Mme [B] [J], qui succombe à la cause, sera condamné aux dépens de la présente instance, conformément à l’article 696 du code de procédure civile.
En revanche, compte tenu de sa situation économique, elle ne sera pas condamnée au titre de l’article 700 du code de procédure civile.

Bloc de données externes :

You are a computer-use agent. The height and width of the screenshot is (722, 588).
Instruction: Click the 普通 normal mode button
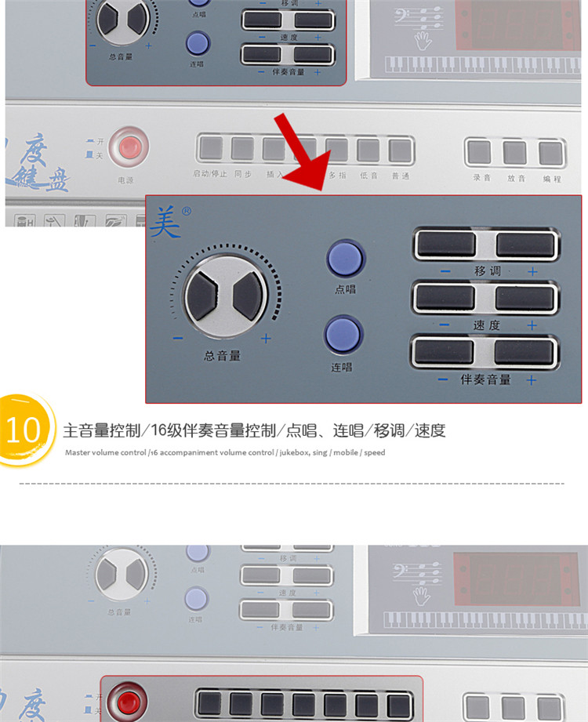click(x=400, y=151)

La présente décision sera assortie de l’exécution provisoire conformément à l’article 514 du code de procédure civile.
PAR CES MOTIFS,
La juge des contentieux de la protection, statuant après débats publics, par jugement mis à disposition au greffe, contradictoire et en premier ressort,
CONSTATE que la dette locative visée dans le commandement de payer du 10 septembre 2024 n’a pas été réglée dans le délai de deux mois,
CONSTATE, en conséquence, que le contrat conclu le 23 avril 2014 entre la société civile immobilière BARROIS-LA REYNIE et Mme [B] [J] concernant les locaux situés au [Adresse 4] à [Localité 7] est résilié depuis le 11 novembre 2024,
ORDONNE à Mme [B] [J] de libérer de sa personne, de ses biens, ainsi que de tous occupants de son chef, les lieux situés au [Adresse 2] à [Localité 7] ainsi que, le cas échéant, tous les lieux loués accessoirement au logement,
DIT qu’à défaut de libération volontaire, il pourra être procédé à son expulsion et à celle de tous occupants de son chef avec l’assistance de la force publique et d’un serrurier si besoin,
DIT que le sort des meubles sera régi conformément aux dispositions des articles L. 433-1 et L. 433-2 du code des procédures civiles d’exécution,
RAPPELLE que l’expulsion ne pourra avoir lieu qu’hors période hivernale et à l’expiration d’un délai de deux mois suivant la délivrance d’un commandement d’avoir à libérer les lieux,
DEBOUTE la société civile immobilière BARROIS-LA REYNIE de sa demande d’astreinte,
CONDAMNE Mme [B] [J] au paiement d’une indemnité d’occupation mensuelle égale au loyer et aux charges qui auraient été dus en cas de poursuite du bail,
DIT que cette indemnité d’occupation, qui se substitue au loyer dès le 11 novembre 2024, est payable dans les mêmes conditions que l’étaient le loyer et les charges, jusqu’à libération effective des lieux et remise des clés au bailleur ou à son mandataire,
CONDAMNE Mme [B] [J] à payer à la société civile immobilière BARROIS-LA REYNIE la somme de 5930,48 euros selon décompte arrêté au 6 mars 2025 (mois de mars inclus) au titre des loyers impayés et indemnités d’occupation échues à cette date, avec intérêts au taux légal à compter de la signification de la présente décision,
ORDONNE la capitalisation des intérêts,
DEBOUTE Mme [B] [J] de sa demande de délais de paiement et de suspension des effets de la clause résolutoire,
ORDONNE la transmission de la présente décision à M. LE PREFET DE [Localité 6],
DEBOUTE la société civile immobilière BARROIS-LA REYNIE de sa demande au titre de l’article 700 du code de procédure civile,
CONDAMNE Mme [B] [J] aux dépens de la présente instance,
RAPPELLE que la présente décision est exécutoire de droit à titre provisoire,
Ainsi jugé par mise à disposition au greffe le 26 mai 2025, et signé par la juge et la greffière susnommées.